**Extract provided**
==========
But, due to the fact it has been cancelled would this make the plane available to the ‘Open Market’, to buy?



posted on Mar, 7 2005 @ 12:36 PM
link   

Originally posted by Odium
O.K. so it is cancelled, done, dusted, etc.

But, due to the fact it has been cancelled would this make the plane available to the ‘Open Market’, to buy?


Usually aircraft that have been developed for the US Government and then cancelled have never done very well on the export market. Why? Two reasons, firstly the aircraft tends to be very specifically designed with the US military in mind, if the aircarft isnt designed with foreign sales in mind from the start then theres more cost there to convert it from a niche role. Secondly, who else in the world has the budget of the US government?

These aircraft are priced at a point where no other sane government would buy them, simply because they could buy 2 or 3 other aircraft of a similiar capability for the same money. The US government buys them because they want 'the best at any price' and also because it puts money into the US economy and gives Boeing etc more experience at such projects (there was a quote from some guy at the Pentagon I heard once, saying basically that they go through the procurement process for new aircraft every 10 to 15 years regardless of whether ones needed because it helps to pass on the experience within the companies that bid for it)

Both the Boeing X-32 (hmmm thats off the top of my .) and the YF-23 programs were kept alive after they lost the contracts simply because of the foreign sales possibilities. And neither managed to secure any sales at all. Thats the case with most cancelled projects.



posted on Mar, 7 2005 @ 12:46 PM
link   
I think there is also an element of "If your own air force doesn't want it why should we, we want what your own forces choose to operate"
==========
**Written tasks**
a) According to the forum thread about cancelled military aircraft, why does the US government buy these expensive aircraft? List every reason it gives.
b) Continue the forum thread about cancelled military aircraft from its last post onward.

(Target pointing data)
==========
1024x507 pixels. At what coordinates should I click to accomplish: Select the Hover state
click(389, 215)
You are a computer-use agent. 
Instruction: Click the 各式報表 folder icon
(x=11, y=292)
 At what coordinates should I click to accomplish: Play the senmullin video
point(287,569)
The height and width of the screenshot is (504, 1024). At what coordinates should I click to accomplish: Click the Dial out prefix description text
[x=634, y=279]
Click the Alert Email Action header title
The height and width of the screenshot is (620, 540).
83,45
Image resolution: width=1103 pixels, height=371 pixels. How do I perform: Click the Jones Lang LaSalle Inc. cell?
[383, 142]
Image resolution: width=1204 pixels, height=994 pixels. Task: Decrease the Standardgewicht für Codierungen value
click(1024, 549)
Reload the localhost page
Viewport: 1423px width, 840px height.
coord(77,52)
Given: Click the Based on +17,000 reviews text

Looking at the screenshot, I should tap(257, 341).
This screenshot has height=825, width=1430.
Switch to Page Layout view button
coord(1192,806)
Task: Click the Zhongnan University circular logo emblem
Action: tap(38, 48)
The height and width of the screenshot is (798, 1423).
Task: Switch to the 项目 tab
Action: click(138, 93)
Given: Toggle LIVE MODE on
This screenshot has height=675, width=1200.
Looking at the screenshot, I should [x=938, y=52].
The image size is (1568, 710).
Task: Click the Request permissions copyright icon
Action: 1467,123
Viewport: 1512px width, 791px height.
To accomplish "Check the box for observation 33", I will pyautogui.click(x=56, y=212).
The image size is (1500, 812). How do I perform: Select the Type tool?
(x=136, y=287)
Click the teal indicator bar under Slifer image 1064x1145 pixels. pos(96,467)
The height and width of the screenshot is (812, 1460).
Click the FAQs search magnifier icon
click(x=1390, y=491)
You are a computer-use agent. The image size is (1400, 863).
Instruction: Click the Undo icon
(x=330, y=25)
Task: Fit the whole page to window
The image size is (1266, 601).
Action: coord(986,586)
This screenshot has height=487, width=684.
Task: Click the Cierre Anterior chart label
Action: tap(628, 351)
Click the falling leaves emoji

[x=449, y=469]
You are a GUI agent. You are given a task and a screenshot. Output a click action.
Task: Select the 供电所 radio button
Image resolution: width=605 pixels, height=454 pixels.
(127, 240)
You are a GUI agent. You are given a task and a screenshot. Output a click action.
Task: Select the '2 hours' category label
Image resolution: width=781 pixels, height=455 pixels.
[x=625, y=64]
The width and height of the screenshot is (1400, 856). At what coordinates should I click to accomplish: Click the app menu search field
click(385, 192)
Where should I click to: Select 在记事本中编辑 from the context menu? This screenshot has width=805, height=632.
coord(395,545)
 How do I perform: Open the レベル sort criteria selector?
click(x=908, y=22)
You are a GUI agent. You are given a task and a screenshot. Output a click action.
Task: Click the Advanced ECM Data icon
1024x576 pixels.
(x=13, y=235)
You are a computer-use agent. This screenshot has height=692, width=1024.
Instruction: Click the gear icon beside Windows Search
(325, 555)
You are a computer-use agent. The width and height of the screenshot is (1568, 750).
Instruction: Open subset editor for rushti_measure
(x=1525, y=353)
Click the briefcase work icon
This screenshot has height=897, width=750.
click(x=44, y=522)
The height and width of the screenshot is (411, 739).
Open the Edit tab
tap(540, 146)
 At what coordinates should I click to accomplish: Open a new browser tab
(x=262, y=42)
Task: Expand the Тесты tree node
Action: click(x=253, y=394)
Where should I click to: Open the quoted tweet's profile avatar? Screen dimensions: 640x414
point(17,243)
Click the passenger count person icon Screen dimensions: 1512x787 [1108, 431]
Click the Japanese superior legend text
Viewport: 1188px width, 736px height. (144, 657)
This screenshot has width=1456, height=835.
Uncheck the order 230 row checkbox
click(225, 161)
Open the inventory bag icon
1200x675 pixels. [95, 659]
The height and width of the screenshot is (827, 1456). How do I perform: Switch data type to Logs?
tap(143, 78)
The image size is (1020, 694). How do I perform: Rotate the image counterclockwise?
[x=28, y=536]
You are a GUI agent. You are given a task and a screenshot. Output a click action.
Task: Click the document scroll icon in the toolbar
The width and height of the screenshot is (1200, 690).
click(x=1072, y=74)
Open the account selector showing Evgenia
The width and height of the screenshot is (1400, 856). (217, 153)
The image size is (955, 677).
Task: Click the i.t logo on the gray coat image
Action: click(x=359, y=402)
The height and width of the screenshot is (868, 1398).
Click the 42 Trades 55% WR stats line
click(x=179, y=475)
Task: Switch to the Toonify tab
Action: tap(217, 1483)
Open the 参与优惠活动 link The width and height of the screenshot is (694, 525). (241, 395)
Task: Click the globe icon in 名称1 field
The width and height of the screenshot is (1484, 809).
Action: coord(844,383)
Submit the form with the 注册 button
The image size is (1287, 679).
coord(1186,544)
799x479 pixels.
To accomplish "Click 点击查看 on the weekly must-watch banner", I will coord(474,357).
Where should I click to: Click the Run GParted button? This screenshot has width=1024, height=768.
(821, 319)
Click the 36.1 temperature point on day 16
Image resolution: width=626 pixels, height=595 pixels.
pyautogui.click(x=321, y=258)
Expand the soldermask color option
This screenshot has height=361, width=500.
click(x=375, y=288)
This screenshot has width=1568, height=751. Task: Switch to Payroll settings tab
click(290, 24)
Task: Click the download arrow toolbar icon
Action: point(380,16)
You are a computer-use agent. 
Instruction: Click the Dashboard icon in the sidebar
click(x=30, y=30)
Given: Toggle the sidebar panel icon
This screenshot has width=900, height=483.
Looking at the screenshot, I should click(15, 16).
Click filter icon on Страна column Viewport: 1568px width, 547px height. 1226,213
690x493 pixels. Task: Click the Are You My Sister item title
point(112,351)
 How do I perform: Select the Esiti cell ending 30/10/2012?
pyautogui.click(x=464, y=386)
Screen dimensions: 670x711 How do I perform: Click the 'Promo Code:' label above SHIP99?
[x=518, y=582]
==========
**Responses to the tasks**
a)
- It wants "the best at any price."
- It puts money into the US economy.
- It gives Boeing and other companies more experience at such projects.

b)
posted on Mar, 7 2005 @ 01:04 PM
link   
Now, the reason I was asking this was because;
I thought what if someone like Russia, China, etc, could get a hold of leading American technology. As far as my understanding goes the RAH-66, is better then the Apache? (Correct me if I’m wrong) so, if you could get one of these and then test it against your radar system, missile defence systems, etc. It would be worthwhile to make sure it works and if not advance them/correct any problems you find?

After all, it’s the only way you can really build something to stop something else - isn’t it?



posted on Mar, 7 2005 @ 01:05 PM
link   
Typically, foreign companies won't buy an American aircraft unless it's in use by the US military; othewise, they run the risk of having the manufacturer cancel logistics support -- which is very important.

We didn't sell the AH-64 until it had been in service with the US Army (not Air Force, by the way; attack helicopters are either Army or Marines) for about five or six years.

Years ago, NG built -- on its own dime -- one of the greatest low-cost fighters in the world -- the F-20 Tigershark. A completely re-designed version of the F-5, it would do stuff that the other low cost fighter, the GD F-16 Lawn Dart, couldn't do, and do it cheaper. It would be the export fighter to end all export fighters.

They didn't sell a single one.

No foreign country wanted to buy an airplane which the USG didn't field and (equally importantly) share in the non-recurring (development, IOT&E) costs.

On a personal point, I consider the adventures of the Comanche to be ironic to the point of hilarity: In 1991 I was on the proposal team fow what was then called the LHX, and our team (McDonnell Douglas / Bell) lost to Boeing / Sikorsky based primarily on sustainability. That was a very bad time; we'd put a year of 60-hour weeks in on that puppy and it went away.

Five years later, we all went over to the Dark Side when Boeing and MD merged. so now the RAH-66 was "our" airplane, and then it went away -- again!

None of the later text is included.